Les Wiener Symphoniker (orchestre) occupent une place prépondérante dans la vie musicale viennoise et sont, depuis la fin du XIXe siècle, à l’origine de nombreuses créations (Anton Bruckner, Richard. Strauss, Arnold Schönberg). Ils ont été dirigés notamment par Bruno Walter, Richard Strauss, Wilhelm Furtwängler et, plus récemment, par Herbert von Karajan (1950-1960) et Wolfgang Sawallisch (1960-1970). Depuis 2014, leur chef est le suisse Philippe Jordan. En 1994, il est admis au Conservatoire de Zurich et obtient le diplôme de professeur de piano. Après avoir été maître de chapelle au Théâtre d’Ulm, il assiste Daniel Barenboïm à l’Opéra Unter den Linden de Berlin, puis s’impose sur le plan international.

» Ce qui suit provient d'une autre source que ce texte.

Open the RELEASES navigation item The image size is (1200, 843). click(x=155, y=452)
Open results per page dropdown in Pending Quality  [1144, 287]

Il est depuis 2009 directeur musical de l'Opéra national de Paris. En 2014-15, il enregistre ses versions de la Symphonie inachevée en si mineur (D 759) et de la Symphonie n°9 (8 selon le disque) en Do majeur (D 944) — appelée « La Grande » — de Franz Schubert (1797-1828).
La composition de l’Inachevée, commencée le 30 octobre 1822, a donné lieu à de nombreux commentaires. Elle comprend deux mouvements : Allegro moderato à 3/4,

introduit par un thème en si mineur énoncé au violoncelle, gravé dans toutes les mémoires, avec exposition, réexposition et développement. L’Andante con moto en Mi majeur, à 3/8, comporte deux thèmes : le premier en Mi majeur, le second en ut # mineur, énoncé à la clarinette puis au hautbois. En fait, une version pianistique du Scherzo et l’orchestration de deux pages ainsi qu’un fragment mélodique pour le Trio nous sont parvenus, toutefois la partition a fait l’objet de tentatives de reconstitution. Ce CD en présente les deux premiers mouvements.

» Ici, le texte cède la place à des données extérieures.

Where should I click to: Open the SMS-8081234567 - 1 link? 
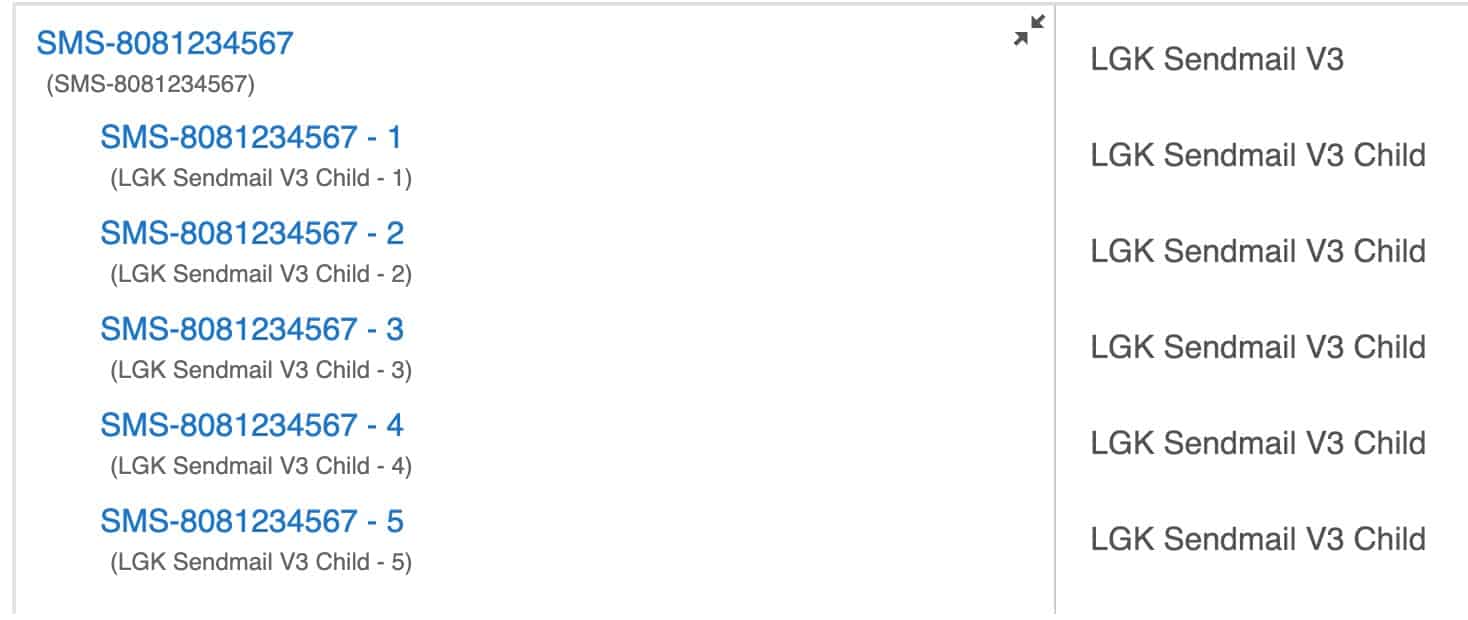(251, 137)
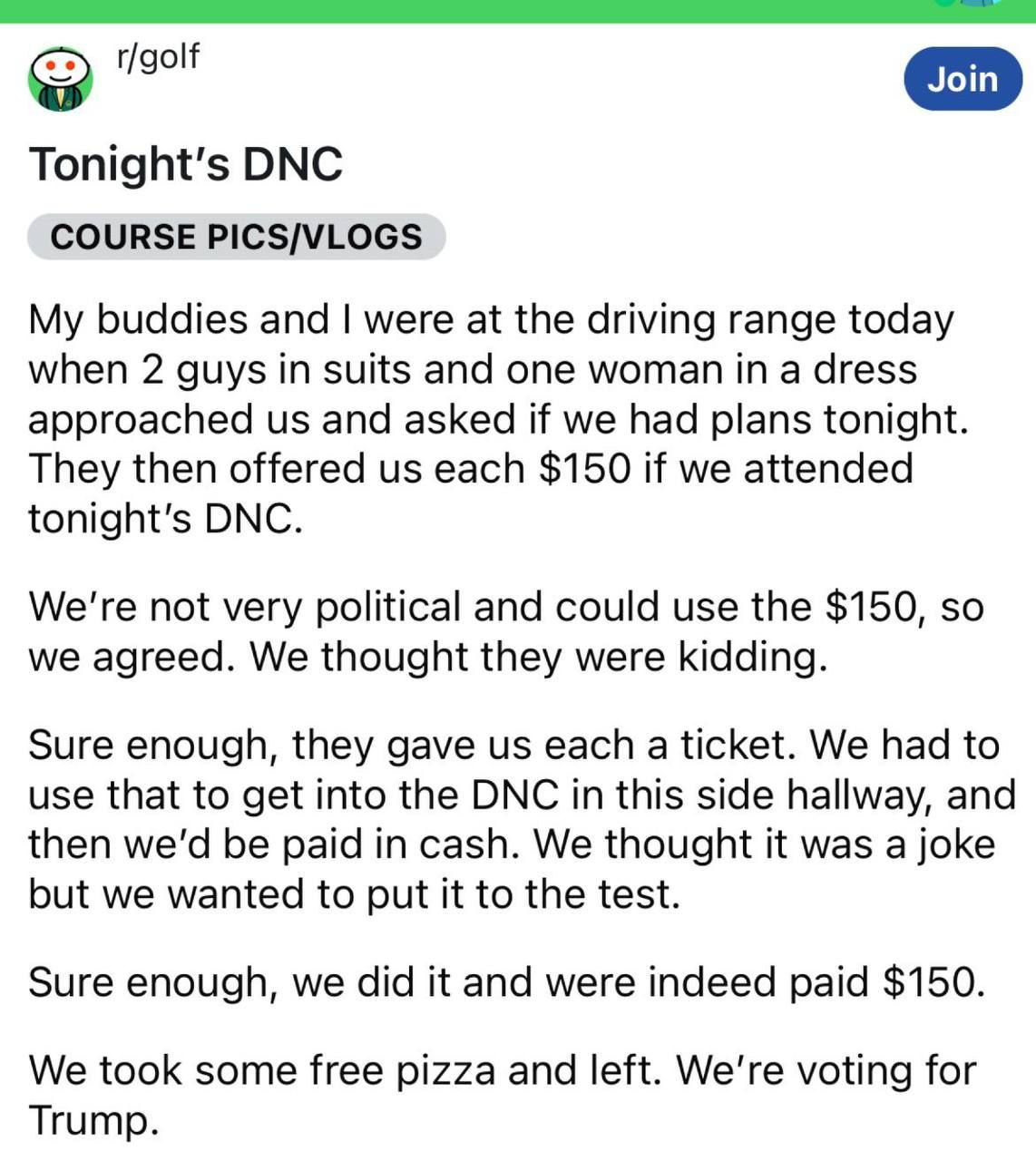Click the post title Tonight's DNC
Screen dimensions: 1036x1161
tap(186, 165)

La « Grande » Symphonie a été composée en 1825-26. Elle est structurée en 4 mouvements. Andante à 2/2, avec un thème très appuyé confié aux cors à l’unisson et qui sera largement développé. L’Allegro ma non troppo privilégie le rythme pointé et un motif aux trompettes contrastant avec le second sujet très tendu, puis le motif proche de celui de l’Andante est énoncé par les trombones, suivi du rappel du thème de l’Andante. Le deuxième mouvement à 4/4 : Andante con moto, avec un thème rythmique exposé au hautbois, qui sera largement développé, se termine énergiquement. Le Scherzo. Allegro vivace en Ut majeur, très dynamique, avec Trio en La majeur, s’apparente à la forme sonate et conclut sur un appel des cors. Le Finale. Allegro vivace en Ut majeur (ton de la symphonie), de caractère très monumental, avec un grand travail mélodique, se présente comme une triomphale marche en avant. Chef-d’œuvre d’un compositeur alors âgé de 29 ans.

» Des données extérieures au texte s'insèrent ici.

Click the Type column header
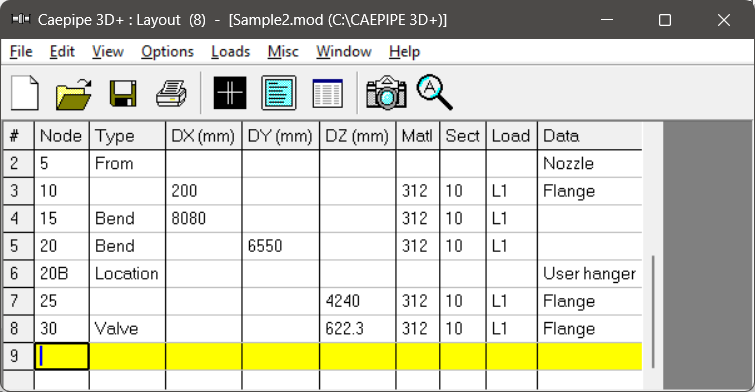Image resolution: width=755 pixels, height=392 pixels. tap(128, 136)
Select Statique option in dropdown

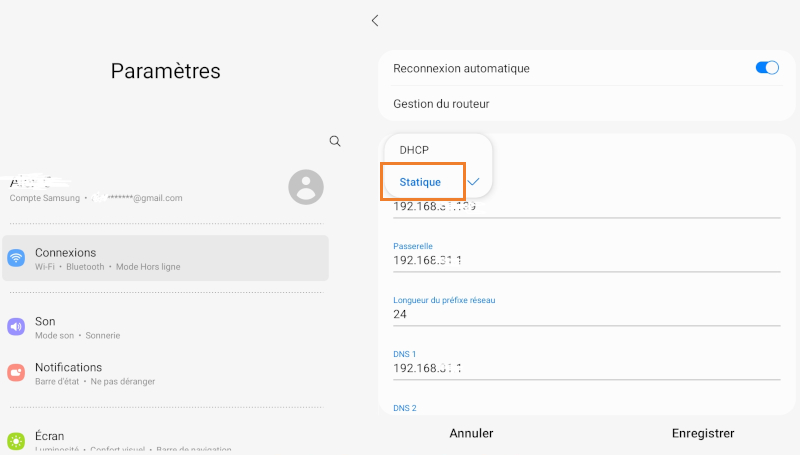[x=421, y=182]
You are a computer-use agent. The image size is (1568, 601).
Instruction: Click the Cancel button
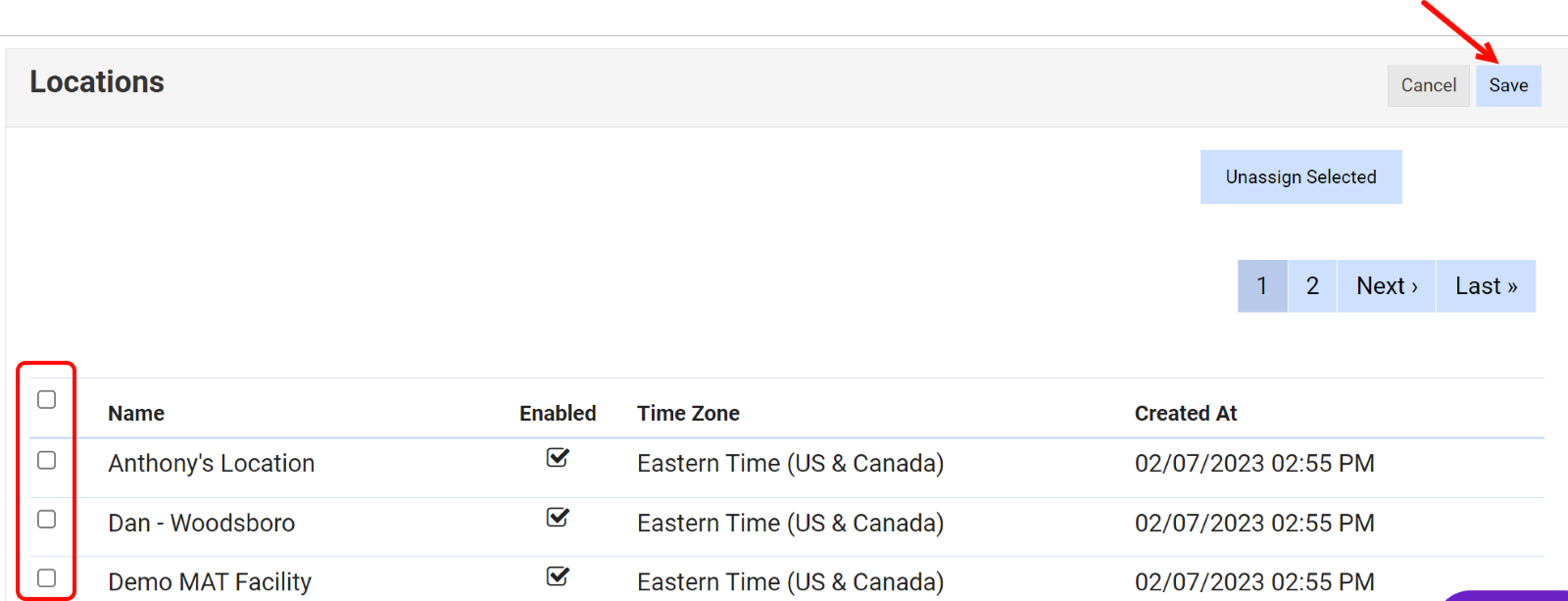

Les Wiener Symphoniker, sous la baguette si efficace de Philippe Jordan, selon leur tradition bien établie, s’imposent notamment par leur paysage sonore exceptionnel et leur sens du dynamisme. L’Orchestre se joue de tous les traquenards techniques en parfaite connivence avec les intentions compositionnelles de Franz Schubert. Ses deux Symphonies, par ailleurs souvent galvaudées, bénéficient d’une interprétation typiquement viennoise : Philippe Jordan a signé deux versions de référence.